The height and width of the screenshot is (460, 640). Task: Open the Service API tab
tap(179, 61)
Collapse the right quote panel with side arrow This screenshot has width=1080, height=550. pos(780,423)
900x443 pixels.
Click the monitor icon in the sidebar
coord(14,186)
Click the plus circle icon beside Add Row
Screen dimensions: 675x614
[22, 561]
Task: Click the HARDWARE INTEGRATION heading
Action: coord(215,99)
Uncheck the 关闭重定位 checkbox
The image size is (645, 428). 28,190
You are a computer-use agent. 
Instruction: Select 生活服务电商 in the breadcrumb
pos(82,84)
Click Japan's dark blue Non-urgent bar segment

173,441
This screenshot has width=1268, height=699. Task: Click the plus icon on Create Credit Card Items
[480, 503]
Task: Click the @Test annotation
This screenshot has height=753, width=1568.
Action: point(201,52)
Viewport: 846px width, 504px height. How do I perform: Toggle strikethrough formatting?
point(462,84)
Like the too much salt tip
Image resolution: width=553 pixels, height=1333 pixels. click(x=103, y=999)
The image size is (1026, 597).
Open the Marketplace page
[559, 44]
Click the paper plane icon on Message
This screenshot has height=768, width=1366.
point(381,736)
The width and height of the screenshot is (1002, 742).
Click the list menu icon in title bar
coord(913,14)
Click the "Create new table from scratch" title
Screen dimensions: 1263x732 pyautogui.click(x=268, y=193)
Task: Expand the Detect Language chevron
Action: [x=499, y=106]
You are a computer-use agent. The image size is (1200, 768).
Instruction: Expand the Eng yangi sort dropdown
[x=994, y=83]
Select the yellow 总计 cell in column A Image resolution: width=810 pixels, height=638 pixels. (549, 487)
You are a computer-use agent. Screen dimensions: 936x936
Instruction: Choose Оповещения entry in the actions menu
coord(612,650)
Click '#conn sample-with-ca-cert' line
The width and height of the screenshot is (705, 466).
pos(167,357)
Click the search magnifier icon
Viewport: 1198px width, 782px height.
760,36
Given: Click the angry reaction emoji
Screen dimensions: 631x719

▸ **WHAT YOU SHOULD DO**: The stretch of entries above that starts with the line containing "Screen dimensions: 675x614" and goes on through the line containing "Click the paper plane icon on Message" is to be transcribed exactly, and no other line is to be transcribed.

▸ **RESULT FOR THIS EXERCISE**:
Screen dimensions: 675x614
[22, 561]
Task: Click the HARDWARE INTEGRATION heading
Action: coord(215,99)
Uncheck the 关闭重定位 checkbox
The image size is (645, 428). 28,190
You are a computer-use agent. 
Instruction: Select 生活服务电商 in the breadcrumb
pos(82,84)
Click Japan's dark blue Non-urgent bar segment

173,441
This screenshot has width=1268, height=699. Task: Click the plus icon on Create Credit Card Items
[480, 503]
Task: Click the @Test annotation
This screenshot has height=753, width=1568.
Action: point(201,52)
Viewport: 846px width, 504px height. How do I perform: Toggle strikethrough formatting?
point(462,84)
Like the too much salt tip
Image resolution: width=553 pixels, height=1333 pixels. click(x=103, y=999)
The image size is (1026, 597).
Open the Marketplace page
[559, 44]
Click the paper plane icon on Message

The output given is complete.